### 本文 ###

成熟企業にORSCの力をORSCC横山佳菜子さん
michinaru株式会社 取締役・共同創業者 /ORSCC 横山佳菜子さん
目次
未知なる扉を開く挑戦者で溢れる世の中にしたい
現在michinaru(ミチナル)という会社で、企業の事業創造や組織開発に外部から関わっています。創業は2020年。社名は“未知なる”から来ていて、「未知なる扉を開く挑戦者で溢れる世の中にしたい」という想いを込めています。
支援しているのは“成熟企業”です。歴史が長く、日本のここまでの経済発展を支えたレガシーな事業をしている企業をそう呼んでいます。成熟企業の方々は新しい事業を創ったり、変わろうとするのにすごく苦労していることを目の当たりにして、一緒に突破口を開くことができないかと思って活動しています。
皆が語り草にするぐらいパワフルな場
前職は組織人事コンサルティングの会社で、今と同じような仕事をしていました。その時の会社の先輩の中にORSC(Organization and Relationship Systems Coaching=システムコーチング)の実践コースへ参加していた人がいたんです。
ある時、自社のグループ会社のチームマネージャーが組織マネジメントがうまくいかず、すごく悩んでいました。今思うと恐ろしいのですが、その時実践コースに行っていた先輩と一緒に、見様見真似で「ディープ・デモクラシー・プロセス」*1というORSCのツールを使って、そのチームにセッションをすることになったんです。
*1 多様な役割・立場を演じることで様々な声を体験するワーク
その組織は頑張り屋の女性たちが多く、組織貢献を優先するがあまり自分を犠牲にした仕事の仕方に疲弊が積もっていました。歪みが出て、関係性の水面下には毒素も生じていました。そんな中、セッションでこれまで出してこなかった本音を涙ながらに話したんです。
すごく難しい場でヒリヒリしたし、今もあのパンドラの箱は開けて良かったのかという気もするのですが、皆が語り草にするぐらいパワフルな場でした。今までの話し合いとはまったく違う質感のもので、「ORSCというのは、なんという知恵だ!」と思いました。
なんとなくできるをもう一段深めたい
その数年後の2019年12月、本格的にORSCの学びを始めることにしました。理由は、子どもが小学校中学年になり、ちょっと手が離れた感じがあったこと。
もう1つが、なんとなくできるファシリテーションとなんとなくできる見立てをもう一段深めたいと思った時に蘇ったのが、数年前に前職の先輩と一緒にやった「ディープ・デモクラシー・プロセス」だったんです。あれ以上に深くて、熱くて、怖い場はなかったと思い、ORSCを学びに行こうと思いました。
行ってみて思ったのは、まず「難しいな」ということ。ORSCにはすごくパワフルな知恵があるのですが、実践するとなるとすごく浅くなる自分がいて。「その差分はなんだろう?」というのは、応用コースの時にずっと思っていました。
そんなこともあり、次の実践コースへ行くことをかなり躊躇していたんです。ORSCは習得というより体得できるものかもしれませんが、かなり深みがあると感じていて。これを本当にやっていこうとするならば、仕事も含めて心理的な負荷があるし、向き合うことに対する恐れみたいなものが結構頭をもたげていました。まさにそれは私の中のエッジ(変化の妨げになる心の障壁)でした。でも、やってみたら何とかなるかもという気持ちもあって、実践コースに飛び込んたんです。

###

(指示と要件):
本文をもとに、次の質問に答えてください。
1. michinaruの社名は何という言葉から来ていますか。
2. michinaruが創業されたのは何年ですか。
3. 本格的にORSCの学びを始めたのはいつですか。
この資料は参照しなくてもかまいません。

### 提供データ ###

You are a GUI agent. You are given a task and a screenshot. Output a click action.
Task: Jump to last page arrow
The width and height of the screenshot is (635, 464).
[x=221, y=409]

###

(回答):
1. 「未知なる」という言葉から来ています。
2. 2020年です。
3. 2019年12月です。